Oro falso

Autor:

Luis Raúl Vázquez Muñoz

En medio del sol de la mañana, la mujer se veía alta y con pelo oscuro, que brillaba recogido en un moño. Cualquiera diría que ella era una invitación a convertir los segundos en horas, a no ser por ese detalle que el amigo señaló: «Mira aquello».

Pues sí, la atracción mayor no era su figura; sino lo que, a todas luces, ella quería hacer notar: no su presencia, sino la ropa. O para ser más precisos: la bandera norteamericana, convertida en un vestido que se deslizaba hasta la altura de los tobillos.

Como toque de reafirmación, en su cuello se veía una galería de collares dorados de los más diversos diseños y calibres. El aderezo final, sin embargo, no estaba ahí sino en el maletero abierto del auto rentado, que llenaba de cuanto comestible y artilugio pudiera existir en una shopping.

Ante la escena, un experto en semiótica se deleitaría ante la concreción de aquellos objetos y acciones en símbolo y su nítida carga de significados. Porque, evidentemente, para esa mujer los atributos de los cuales ella era portadora —collares, auto rentado y mercancías al por mayor— constituían un mensaje.
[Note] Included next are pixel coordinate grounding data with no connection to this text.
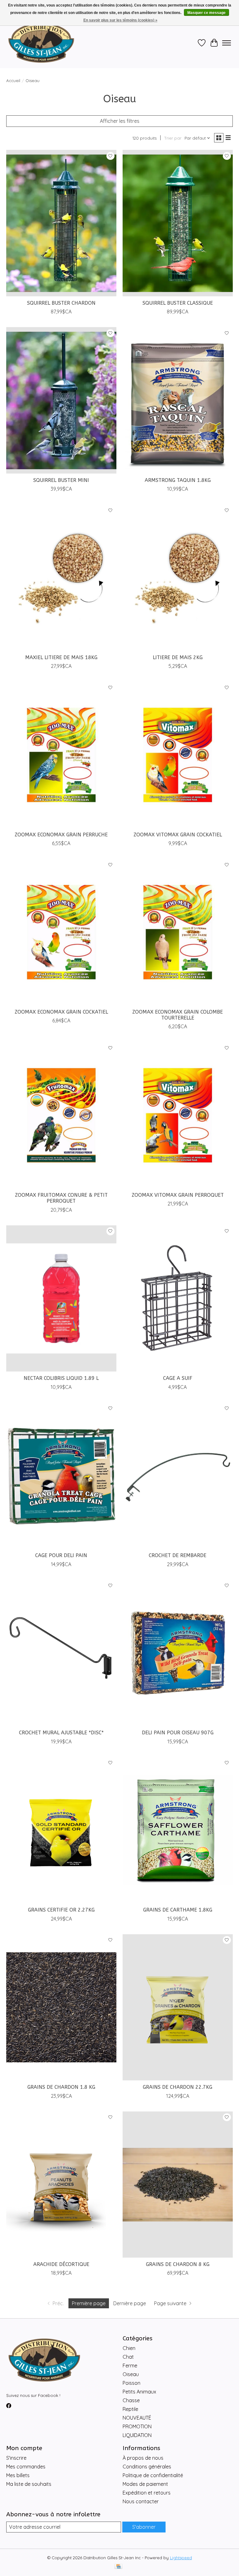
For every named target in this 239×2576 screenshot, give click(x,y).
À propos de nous (143, 2458)
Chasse (131, 2400)
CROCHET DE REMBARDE (177, 1555)
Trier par (172, 138)
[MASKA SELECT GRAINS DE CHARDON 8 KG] (178, 2184)
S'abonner (144, 2527)
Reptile (130, 2409)
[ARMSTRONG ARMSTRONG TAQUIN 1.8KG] (178, 400)
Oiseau (131, 2374)
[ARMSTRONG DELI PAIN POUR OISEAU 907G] (178, 1653)
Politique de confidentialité (153, 2475)
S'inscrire (16, 2458)
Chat (128, 2357)
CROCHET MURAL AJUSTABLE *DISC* (61, 1733)
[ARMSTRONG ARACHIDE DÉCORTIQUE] (61, 2184)
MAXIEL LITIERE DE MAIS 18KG (61, 657)
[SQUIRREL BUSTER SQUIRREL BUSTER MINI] (61, 400)
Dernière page (129, 2303)
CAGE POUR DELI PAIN (61, 1555)
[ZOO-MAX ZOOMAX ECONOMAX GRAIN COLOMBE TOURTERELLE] (178, 932)
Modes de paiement (145, 2484)
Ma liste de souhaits (28, 2484)
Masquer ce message (206, 13)
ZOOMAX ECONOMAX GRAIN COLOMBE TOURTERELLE (177, 1015)
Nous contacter (141, 2501)
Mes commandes (25, 2466)
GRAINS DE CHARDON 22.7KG (177, 2087)
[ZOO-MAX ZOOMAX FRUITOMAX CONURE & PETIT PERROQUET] (61, 1115)
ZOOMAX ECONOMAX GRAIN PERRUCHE (61, 835)
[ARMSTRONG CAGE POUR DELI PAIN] (61, 1476)
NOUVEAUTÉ (137, 2418)
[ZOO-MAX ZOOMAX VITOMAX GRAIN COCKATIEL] (178, 755)
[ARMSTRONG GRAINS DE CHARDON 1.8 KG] (61, 2007)
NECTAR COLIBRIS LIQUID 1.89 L (61, 1378)
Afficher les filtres (119, 121)
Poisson (131, 2383)
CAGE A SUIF (177, 1378)
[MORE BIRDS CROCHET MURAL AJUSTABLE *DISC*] (61, 1653)
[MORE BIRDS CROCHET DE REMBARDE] (178, 1476)
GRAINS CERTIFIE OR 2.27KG (61, 1910)
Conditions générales (147, 2466)
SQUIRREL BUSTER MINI (61, 480)
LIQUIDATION (137, 2435)
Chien (129, 2348)
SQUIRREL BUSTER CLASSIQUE (178, 303)
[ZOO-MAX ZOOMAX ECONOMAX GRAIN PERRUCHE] (61, 755)
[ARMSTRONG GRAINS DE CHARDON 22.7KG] (178, 2007)
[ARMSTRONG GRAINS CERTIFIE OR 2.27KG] (61, 1830)
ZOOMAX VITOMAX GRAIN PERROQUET (178, 1195)
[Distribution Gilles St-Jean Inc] (41, 43)
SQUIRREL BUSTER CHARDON (61, 303)
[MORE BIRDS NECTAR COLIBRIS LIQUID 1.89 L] (61, 1298)
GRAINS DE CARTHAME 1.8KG (177, 1910)
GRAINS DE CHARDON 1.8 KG (61, 2087)
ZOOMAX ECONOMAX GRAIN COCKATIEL (61, 1012)
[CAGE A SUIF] (178, 1298)
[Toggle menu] (226, 43)
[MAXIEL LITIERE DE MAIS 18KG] (61, 577)
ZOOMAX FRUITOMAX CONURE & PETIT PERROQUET (61, 1198)
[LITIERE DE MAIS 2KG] (178, 577)
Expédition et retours (147, 2493)
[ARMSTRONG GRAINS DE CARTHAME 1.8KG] (178, 1830)
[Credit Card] (118, 2567)
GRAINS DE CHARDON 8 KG (177, 2264)
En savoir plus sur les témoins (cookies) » (120, 20)
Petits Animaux (139, 2392)
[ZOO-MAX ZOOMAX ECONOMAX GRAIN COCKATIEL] (61, 932)
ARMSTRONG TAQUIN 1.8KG (178, 480)
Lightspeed (181, 2557)
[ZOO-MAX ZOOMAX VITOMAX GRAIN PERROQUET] (178, 1115)
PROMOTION (137, 2426)
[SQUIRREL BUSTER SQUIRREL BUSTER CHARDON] (61, 223)
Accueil (13, 80)
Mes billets (18, 2475)
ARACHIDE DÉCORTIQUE (61, 2264)
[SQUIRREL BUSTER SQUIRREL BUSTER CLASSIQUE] (178, 223)
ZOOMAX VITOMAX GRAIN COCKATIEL (178, 835)
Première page (88, 2303)
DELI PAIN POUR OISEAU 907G (177, 1733)
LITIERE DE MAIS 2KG (178, 657)
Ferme (130, 2365)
Una verdadera emisión de señales de que yo tengo y tú no; yo puedo y tú no; yo estoy arriba y tú bien abajo.

Resulta sintomático que para ciertos sectores de la nación cubana, ya sea dentro o fuera de la patria, el estandarte norteamericano se asocie a un símbolo de estatus y poder material, lo que en buena medida es resultado de la tesis impuesta de las más diversas maneras ante los ojos y conciencias del mundo por el poder imperial que gobierna a ese país.
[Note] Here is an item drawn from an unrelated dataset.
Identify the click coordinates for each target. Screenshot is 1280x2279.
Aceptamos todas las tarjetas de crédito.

Más allá de las lecturas que tiene la escena de la chica embanderada, lo cierto es que ella guarda una contradicción, entre las tantas que pudiera tener, y es la de obviar algunas esencias, que no son materiales sino culturales y humanas. Para ese sector Estados Unidos se convierte en sinónimo de opulencia, tiendas repletas y todo un serial consumista, que en el gracejo criollo se identifica con una frase portadora de matices arrogantes: la Yuma.

Bajo esa perspectiva, el resultado final consiste en reducir un país a un mall. Nombres como Walt Whitman, Ernest Hemingway, Marlon Brandon, Martin Luther King o Barbra Streisand son obviados o disminuidos en su importancia al no poder contabilizarse su legado espiritual en un artículo de consumo rápido.

Si ese modo de lucir la bandera fuera una visión personal, quizá no existirían problemas mayores; pero lo que subyace detrás de esas acciones y símbolos —aun cuando los ingenuos digan lo contrario— es toda una aspiración de modelar la identidad de nuestra ciudadanía en los moldes de un pensamiento foráneo y reduccionista, que enarbola el culto al dinero y, en consecuencia, el de la arrogancia y la vanidad por encima de otros valores centrados en el humanismo.

Y así las cosas, incluso para ocultar realidades y caer en el juego de las hipocresías, propio de las autosuficiencias. Es sabido que muchos de los que ostentan ese tipo de prendas lo hacen a sabiendas de que adquieren —incluso bajo los mecanismos de la deuda— una serie de anillos y cadenas de oro falso para lucirlos en señal de un éxito material, que en verdad no tienen.

Son prendas que brillan, aunque al final manchan como todo lo ilusorio. ¿Serán así sus vidas? ¿Será así la existencia de esa muchacha vestida con una bandera que no es la suya? ¿Oro falso y hueco en sus esencias? Quién sabe, es posible; pero como pediría Descartes, al menos a ella, otorguémosle el esperanzador beneficio de la duda.